* _INSTRUCTION_: Could you convert the rows from the line with "Select 'Oktale' in the Planungsintervall list" to the line with "Action: (1390, 446)" into a two-column CSV with the headers text and answer, one row per CSV line, each value in a single quoted field with line breaks replaced by spaces?

Entries on locating words and elements
+++
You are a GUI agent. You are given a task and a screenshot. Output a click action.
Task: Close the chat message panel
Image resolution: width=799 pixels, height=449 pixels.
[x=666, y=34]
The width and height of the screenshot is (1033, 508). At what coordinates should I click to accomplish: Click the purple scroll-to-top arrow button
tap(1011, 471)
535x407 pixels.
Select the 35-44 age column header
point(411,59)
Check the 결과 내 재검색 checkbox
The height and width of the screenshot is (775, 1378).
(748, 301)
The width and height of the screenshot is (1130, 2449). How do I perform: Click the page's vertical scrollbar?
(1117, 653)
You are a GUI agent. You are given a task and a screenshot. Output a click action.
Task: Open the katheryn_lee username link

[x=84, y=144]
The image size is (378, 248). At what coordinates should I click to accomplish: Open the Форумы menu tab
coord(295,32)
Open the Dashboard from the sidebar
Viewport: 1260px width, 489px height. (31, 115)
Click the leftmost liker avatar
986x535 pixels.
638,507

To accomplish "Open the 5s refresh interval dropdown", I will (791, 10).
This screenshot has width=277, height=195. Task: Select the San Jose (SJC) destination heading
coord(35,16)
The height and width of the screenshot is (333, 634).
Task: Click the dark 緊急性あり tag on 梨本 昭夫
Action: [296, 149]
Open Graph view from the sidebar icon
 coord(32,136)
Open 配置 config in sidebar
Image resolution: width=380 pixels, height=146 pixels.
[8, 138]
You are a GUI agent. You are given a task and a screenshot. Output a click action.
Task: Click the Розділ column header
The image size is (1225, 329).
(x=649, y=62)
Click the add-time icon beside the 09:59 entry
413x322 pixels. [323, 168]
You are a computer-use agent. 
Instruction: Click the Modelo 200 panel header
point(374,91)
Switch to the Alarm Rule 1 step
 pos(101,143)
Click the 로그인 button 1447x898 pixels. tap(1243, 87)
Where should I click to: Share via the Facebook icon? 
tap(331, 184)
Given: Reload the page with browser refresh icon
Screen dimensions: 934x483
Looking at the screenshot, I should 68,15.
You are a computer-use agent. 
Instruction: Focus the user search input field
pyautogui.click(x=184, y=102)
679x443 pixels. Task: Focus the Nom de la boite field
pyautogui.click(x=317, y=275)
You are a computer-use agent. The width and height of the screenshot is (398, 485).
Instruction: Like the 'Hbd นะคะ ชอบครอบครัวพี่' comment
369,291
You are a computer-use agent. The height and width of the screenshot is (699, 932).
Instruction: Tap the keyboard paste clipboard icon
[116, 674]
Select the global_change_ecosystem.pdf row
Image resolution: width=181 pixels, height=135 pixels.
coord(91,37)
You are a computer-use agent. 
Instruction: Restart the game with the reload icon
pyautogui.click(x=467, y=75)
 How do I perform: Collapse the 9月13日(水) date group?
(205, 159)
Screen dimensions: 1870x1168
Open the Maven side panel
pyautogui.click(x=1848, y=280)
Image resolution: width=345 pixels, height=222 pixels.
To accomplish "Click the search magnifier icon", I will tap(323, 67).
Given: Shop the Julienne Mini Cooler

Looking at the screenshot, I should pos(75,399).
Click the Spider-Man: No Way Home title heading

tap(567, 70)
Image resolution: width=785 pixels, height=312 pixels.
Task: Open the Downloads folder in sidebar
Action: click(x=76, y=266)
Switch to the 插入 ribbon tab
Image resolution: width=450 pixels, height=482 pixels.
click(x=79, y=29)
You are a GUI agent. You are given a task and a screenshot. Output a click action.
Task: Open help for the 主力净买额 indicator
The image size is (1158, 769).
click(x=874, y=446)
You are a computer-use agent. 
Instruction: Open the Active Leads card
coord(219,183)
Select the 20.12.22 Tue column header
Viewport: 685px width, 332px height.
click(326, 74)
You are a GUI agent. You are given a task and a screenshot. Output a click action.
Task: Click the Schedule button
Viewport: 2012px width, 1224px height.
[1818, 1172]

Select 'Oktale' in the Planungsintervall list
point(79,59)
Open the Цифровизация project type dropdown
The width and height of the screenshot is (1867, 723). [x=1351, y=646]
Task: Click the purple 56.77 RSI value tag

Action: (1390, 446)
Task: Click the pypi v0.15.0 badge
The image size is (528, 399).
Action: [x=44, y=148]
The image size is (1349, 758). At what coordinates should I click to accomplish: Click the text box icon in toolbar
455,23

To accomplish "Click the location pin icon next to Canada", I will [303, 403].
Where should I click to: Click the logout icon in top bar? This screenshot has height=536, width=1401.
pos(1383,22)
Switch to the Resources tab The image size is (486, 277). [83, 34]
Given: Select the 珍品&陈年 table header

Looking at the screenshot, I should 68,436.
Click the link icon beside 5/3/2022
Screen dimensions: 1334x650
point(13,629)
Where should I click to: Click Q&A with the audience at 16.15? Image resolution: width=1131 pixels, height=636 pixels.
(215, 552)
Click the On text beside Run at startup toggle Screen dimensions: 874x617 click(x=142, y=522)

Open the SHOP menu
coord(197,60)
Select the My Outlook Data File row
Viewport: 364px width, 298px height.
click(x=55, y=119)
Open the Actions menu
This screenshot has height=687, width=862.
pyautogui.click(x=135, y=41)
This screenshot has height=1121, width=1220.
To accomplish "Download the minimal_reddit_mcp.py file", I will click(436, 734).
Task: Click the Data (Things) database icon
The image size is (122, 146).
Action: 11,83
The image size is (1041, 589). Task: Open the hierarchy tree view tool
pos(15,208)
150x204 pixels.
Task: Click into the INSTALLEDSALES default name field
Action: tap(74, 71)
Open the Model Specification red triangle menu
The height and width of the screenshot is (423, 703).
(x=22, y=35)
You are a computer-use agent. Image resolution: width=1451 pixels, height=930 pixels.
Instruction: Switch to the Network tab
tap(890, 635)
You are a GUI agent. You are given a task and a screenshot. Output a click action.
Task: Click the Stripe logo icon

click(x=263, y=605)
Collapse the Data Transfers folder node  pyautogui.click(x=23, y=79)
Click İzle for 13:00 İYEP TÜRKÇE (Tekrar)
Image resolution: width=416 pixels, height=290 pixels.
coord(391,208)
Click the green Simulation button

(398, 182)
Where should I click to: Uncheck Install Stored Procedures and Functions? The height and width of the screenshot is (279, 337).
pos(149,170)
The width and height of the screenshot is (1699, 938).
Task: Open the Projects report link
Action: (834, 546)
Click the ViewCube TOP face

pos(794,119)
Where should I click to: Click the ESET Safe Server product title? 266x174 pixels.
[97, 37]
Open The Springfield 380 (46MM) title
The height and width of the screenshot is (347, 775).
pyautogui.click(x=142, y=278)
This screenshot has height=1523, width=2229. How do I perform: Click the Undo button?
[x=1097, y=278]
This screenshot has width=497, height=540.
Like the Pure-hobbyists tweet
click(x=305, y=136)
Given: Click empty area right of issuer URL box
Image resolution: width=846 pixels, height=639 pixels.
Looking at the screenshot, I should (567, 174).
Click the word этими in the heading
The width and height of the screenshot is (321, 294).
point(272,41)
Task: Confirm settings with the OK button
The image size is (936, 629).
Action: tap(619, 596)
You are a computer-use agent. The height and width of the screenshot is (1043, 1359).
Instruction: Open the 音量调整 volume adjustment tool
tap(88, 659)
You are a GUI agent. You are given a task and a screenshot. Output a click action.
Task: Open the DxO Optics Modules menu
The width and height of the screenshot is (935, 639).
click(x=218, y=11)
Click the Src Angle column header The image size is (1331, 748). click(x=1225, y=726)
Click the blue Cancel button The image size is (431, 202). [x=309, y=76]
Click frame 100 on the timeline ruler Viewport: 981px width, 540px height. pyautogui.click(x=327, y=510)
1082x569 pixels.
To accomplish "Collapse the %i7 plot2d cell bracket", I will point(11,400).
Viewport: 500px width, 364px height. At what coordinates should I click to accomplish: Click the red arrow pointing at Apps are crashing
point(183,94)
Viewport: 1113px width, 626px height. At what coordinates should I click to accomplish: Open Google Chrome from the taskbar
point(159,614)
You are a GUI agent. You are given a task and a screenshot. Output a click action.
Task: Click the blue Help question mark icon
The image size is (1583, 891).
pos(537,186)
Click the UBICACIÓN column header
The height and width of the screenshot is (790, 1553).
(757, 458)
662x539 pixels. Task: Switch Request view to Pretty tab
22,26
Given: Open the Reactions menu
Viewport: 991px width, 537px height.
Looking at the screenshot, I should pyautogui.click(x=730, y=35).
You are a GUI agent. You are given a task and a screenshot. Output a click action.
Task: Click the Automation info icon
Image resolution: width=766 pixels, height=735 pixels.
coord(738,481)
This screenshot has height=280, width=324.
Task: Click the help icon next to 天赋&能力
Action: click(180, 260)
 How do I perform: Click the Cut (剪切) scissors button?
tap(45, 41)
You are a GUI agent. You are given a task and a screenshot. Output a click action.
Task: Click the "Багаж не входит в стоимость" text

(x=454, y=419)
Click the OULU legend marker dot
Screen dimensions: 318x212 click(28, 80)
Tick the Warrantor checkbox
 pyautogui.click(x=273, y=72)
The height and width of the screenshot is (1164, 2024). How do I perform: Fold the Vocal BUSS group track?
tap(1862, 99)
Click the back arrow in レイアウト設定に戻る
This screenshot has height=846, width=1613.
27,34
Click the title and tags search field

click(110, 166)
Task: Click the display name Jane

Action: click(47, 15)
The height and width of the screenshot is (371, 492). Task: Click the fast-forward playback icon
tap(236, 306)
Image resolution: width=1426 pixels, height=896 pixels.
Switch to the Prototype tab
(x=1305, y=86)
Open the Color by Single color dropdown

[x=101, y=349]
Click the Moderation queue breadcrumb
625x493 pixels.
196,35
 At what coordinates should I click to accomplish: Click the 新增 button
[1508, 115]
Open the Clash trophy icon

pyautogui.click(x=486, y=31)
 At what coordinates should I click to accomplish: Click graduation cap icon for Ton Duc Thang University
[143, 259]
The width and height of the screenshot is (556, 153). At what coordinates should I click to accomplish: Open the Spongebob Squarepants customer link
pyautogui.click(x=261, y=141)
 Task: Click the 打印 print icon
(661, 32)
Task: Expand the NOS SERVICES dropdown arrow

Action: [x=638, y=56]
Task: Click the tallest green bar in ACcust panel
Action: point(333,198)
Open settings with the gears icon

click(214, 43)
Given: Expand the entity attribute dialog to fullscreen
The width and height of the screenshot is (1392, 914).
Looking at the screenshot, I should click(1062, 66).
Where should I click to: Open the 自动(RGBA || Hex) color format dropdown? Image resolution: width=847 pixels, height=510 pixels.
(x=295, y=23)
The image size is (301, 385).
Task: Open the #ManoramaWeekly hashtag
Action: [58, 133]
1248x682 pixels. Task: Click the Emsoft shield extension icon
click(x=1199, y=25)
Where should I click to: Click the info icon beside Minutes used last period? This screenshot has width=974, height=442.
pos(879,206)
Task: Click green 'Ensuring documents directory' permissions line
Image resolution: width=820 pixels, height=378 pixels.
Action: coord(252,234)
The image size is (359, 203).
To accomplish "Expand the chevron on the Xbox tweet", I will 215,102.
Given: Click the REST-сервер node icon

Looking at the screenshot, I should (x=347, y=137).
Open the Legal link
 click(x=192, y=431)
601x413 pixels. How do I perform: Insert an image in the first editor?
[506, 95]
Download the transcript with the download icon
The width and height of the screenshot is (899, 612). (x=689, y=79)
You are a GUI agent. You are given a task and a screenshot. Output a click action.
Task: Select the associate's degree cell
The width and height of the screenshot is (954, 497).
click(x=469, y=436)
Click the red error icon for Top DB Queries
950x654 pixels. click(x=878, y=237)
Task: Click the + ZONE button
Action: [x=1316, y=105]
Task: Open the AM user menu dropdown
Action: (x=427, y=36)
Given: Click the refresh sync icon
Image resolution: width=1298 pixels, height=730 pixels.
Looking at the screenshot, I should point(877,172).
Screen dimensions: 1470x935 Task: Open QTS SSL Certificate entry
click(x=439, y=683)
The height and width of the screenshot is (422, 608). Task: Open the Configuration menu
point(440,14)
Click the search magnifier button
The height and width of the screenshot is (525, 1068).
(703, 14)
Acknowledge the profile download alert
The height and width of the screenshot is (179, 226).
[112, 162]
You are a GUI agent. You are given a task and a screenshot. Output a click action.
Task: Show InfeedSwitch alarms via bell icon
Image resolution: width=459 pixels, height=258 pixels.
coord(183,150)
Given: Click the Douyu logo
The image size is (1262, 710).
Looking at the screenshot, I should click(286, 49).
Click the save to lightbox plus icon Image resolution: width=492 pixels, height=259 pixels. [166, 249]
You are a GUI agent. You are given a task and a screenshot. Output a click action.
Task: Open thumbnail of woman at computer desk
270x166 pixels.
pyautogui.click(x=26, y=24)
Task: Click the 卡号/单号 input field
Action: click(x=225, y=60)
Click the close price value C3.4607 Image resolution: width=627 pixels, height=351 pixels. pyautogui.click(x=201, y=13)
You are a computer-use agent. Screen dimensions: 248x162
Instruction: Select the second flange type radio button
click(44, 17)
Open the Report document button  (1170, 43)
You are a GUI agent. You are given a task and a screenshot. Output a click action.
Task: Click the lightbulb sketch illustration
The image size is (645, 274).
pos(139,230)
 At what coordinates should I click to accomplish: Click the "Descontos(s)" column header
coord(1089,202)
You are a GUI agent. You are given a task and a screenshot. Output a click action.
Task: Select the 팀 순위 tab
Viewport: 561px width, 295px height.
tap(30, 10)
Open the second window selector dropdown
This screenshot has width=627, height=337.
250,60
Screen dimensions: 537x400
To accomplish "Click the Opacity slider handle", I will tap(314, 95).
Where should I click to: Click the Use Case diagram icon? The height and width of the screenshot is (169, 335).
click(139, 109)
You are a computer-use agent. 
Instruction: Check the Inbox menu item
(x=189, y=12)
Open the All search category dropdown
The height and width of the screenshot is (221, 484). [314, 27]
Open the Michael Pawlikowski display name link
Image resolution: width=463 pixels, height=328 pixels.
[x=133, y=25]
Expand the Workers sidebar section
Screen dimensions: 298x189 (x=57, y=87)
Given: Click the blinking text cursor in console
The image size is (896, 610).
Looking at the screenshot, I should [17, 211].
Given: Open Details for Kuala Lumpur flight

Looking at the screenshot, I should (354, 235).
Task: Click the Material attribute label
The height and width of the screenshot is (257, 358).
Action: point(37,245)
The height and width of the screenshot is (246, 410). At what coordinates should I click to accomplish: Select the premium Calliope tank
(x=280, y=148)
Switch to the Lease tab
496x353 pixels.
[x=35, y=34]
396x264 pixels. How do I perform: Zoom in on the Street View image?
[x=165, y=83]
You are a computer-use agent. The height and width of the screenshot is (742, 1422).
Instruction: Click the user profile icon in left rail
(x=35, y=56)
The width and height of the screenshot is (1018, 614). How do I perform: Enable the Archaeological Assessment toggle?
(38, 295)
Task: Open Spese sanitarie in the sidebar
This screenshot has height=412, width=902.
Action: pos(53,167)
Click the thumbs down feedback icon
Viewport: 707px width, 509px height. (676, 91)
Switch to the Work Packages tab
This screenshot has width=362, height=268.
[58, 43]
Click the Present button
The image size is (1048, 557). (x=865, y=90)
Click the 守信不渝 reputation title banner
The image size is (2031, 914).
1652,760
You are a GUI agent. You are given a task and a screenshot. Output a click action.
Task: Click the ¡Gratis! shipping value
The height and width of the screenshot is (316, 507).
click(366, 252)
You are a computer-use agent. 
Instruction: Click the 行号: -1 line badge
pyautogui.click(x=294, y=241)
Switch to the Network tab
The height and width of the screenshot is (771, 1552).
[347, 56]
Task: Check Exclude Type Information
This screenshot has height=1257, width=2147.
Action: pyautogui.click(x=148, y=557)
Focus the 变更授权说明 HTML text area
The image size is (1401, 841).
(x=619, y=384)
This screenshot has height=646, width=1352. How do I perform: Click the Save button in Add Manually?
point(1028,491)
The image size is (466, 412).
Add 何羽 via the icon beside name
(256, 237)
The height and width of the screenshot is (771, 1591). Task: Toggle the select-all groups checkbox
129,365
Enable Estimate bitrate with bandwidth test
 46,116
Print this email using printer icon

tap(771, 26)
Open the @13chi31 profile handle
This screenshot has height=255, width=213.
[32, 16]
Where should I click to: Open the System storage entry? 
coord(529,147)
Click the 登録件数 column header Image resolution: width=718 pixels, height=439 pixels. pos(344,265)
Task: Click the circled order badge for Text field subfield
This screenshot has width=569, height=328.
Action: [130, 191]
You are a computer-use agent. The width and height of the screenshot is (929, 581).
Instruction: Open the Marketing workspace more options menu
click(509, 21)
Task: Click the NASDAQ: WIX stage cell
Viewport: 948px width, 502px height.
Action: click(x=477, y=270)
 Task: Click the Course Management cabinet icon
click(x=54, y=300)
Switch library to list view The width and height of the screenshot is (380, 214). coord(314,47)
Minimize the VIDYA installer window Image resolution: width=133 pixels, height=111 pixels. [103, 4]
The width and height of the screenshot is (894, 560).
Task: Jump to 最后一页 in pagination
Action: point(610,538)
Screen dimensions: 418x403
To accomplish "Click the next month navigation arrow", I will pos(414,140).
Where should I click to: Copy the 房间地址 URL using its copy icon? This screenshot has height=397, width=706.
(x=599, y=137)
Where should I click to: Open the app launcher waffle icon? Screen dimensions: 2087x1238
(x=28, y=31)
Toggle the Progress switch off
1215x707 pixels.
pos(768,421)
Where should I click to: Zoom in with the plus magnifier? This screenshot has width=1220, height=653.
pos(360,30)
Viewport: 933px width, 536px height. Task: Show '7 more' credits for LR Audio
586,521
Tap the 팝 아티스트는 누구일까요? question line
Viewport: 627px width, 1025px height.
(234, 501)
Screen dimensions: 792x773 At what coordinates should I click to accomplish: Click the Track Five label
+++
* _FULL ANSWER_:
text,answer
"Select 'Oktale' in the Planungsintervall list","point(79,59)"
"Open the Цифровизация project type dropdown","The width and height of the screenshot is (1867, 723). [x=1351, y=646]"
"Task: Click the purple 56.77 RSI value tag","Action: (1390, 446)"